As alíquotas do FCP podem variar de acordo com o produto comercializado e a UF de destino. Confira quais são os estados brasileiros que possuem fundo de combate à pobreza e as alíquotas praticadas:
UF | Alíquota | Legislação |
Acre | Alíquota máxima de 2.00% | DECRETO Nº 3.912, DE 30 DE DEZEMBRO DE 2015 |
Alagoas | 3 alíquotas possíveis com valores fixos em 1.00% e 2.00% | LEI Nº 7742 DE 09/10/2015 |
Amapá | Não possui FCP | |
Amazonas | 3 alíquotas possíveis com valores fixos em 1.60%, 1.90% e 2.00% | LEI N. 4.454, DE 31 DE MARÇO DE 2017 |
Bahia | Alíquota única de 2.00% | Lei Nº 16970 DE 19/08/2016 |
Ceará | Alíquota única de 2.00% | DECRETO N° 31.860, DE 29 DE DEZEMBRO DE 2015 |
Distrito Federal | Alíquota única de 2.00% | LEI Nº 5569 DE 18/12/2015 |
Espírito Santo | Alíquota única de 2.00% | LEI 10.379, DE 16-6-2015 |
Goiás | Alíquota máxima de 2.00% | ANEXO XIV (Art. 20, § 6º) |
Maranhão | Alíquota única de 2.00% | LEI nº 10.329, de 30.09.2015 |
Mato Grosso | Alíquota única de 2.00% | LEI 10.337, de 16.11.2015 |
Mato Grosso do Sul | Alíquota única de 2.00% | LEI nº 4.751, de 05.11.2015 |
Minas Gerais | Alíquota única de 2.00% | DECRETO N° 46.927, DE 29 DE DEZEMBRO DE 2015 |
Pará | Não possui FCP | |
Paraíba | Alíquota única de 2.00% | DECRETO Nº 36209 DE 30/09/2015 |
Paraná | Alíquota única de 2.00% | LEI Nº 18573 DE 30/09/2015 |
Pernambuco | Alíquota única de 2.00% | LEI Nº 15599 DE 30/09/2015 |
Piauí | 3 alíquotas possíveis com valores fixos em 1.00% e 2.00% | LEI N° 6.745, DE 23 DE DEZEMBRO DE 2015 |
Rio de Janeiro | Alíquota máxima de 4.00% | LEI COMPLEMENTAR 61/2015 |
Rio Grande do Norte | Alíquota única de 2.00% | LEI Nº 9991 DE 29/10/2015 |
Rio Grande do Sul | Alíquota única de 2.00% | LEI nº 14.742, de 24.09.2015 |
Rondônia | Alíquota única de 2.00% | LEI COMPLEMENTAR Nº 842 DE 27/11/2015 |
Roraima | Alíquota máxima de 2.00% | Apesar do anexo divulgado pela NFe – Tabela de alíquotas de FCP por UF – dizer que é no máx. 2% para RR, não achamos a Lei Complementar no estado. |
Santa Catarina | Não possui FCP | |
São Paulo | Alíquota única de 2.00% | LEI Nº 16006 DE 24/11/2015 |
Sergipe | Alíquota única de 2.00% | DECRETO Nº 30118 DE 20/11/2015 |
Tocantins | Alíquota única de 2.00% | LEI Nº 3019 DE 30/09/2015 |
Fundo de combate à pobreza (FCP) na NFE 4.0
O valor recolhido a título de Fundo Estadual de Combate e Erradicação à Pobreza deve ser informado corretamente na NFe da operação. Para isso, foram criados novos campos que permitem a inserção da base de cálculo, alíquota e valor total do FCP no layout 4.0 da Nota Fiscal Eletrônica.
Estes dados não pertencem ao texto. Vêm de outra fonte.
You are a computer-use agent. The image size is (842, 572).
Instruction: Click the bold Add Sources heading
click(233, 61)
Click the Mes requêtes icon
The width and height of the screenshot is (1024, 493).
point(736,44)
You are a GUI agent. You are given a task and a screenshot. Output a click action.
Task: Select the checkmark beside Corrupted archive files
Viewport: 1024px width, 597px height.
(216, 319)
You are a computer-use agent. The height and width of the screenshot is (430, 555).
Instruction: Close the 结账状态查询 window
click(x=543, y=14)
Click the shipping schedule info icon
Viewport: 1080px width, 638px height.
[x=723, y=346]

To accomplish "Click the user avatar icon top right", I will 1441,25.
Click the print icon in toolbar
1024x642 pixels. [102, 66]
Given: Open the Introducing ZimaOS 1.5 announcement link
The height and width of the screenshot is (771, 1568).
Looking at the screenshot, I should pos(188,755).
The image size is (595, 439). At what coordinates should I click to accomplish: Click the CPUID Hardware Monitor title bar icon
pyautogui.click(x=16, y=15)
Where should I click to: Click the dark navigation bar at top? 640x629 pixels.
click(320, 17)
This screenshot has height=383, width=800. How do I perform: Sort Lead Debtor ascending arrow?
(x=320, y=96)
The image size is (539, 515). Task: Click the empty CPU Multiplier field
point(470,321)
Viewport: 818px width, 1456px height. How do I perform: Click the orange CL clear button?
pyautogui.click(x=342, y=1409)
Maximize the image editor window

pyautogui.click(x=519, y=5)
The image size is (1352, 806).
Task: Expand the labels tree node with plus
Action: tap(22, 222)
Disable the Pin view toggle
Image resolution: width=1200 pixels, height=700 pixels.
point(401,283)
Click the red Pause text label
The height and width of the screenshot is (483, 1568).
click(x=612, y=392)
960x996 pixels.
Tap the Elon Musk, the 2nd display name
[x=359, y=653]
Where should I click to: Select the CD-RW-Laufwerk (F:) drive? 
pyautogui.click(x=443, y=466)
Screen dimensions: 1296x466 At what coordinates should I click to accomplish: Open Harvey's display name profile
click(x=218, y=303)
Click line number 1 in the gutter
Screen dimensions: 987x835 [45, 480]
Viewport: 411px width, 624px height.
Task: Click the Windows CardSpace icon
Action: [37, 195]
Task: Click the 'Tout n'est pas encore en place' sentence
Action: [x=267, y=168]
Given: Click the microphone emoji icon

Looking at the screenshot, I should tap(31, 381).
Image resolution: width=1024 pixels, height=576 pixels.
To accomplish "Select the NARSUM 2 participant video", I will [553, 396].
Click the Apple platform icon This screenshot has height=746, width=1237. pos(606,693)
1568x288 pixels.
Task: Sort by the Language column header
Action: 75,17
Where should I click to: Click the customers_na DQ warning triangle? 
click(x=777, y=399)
- vBCFCP – Base de cálculo do FCP
- pFCP – Percentual do ICMS relativo à FCP
- vFCP – Valor do ICMS relativo ao FCP
- vBCFCPST – Base de cálculo do FCP-ST
- pFCPST – Percentual do FCP retido por substituição tributária
- vFCPST – Valor do FCP retido por substituição tributária
- vBCFCPSTRet – Base de Cálculo do FCP retido anteriormente
- pFCPSTRet – Percentual do FCP retido anteriormente por Substituição Tributária
- vFCPSTRet – Valor do FCP retido anteriormente por Substituição Tributária
Nos casos em que há a Substituição Tributária, deve ser informada a alíquota do cálculo do ICMS-ST, já incluso o FCP caso incida sobre a mercadoria. Em uma situação em que a alíquota da mercadoria na venda ao consumidor final é de 18% e a alíquota do FCP é de 2%, a alíquota informada no campo pST deve ser 20%.
Em operações interestaduais, já existia essa separação, a única novidade é a tag vBCFCPUFDest , que deverá receber o valor de base de cálculo do FCP do estado do destinatário.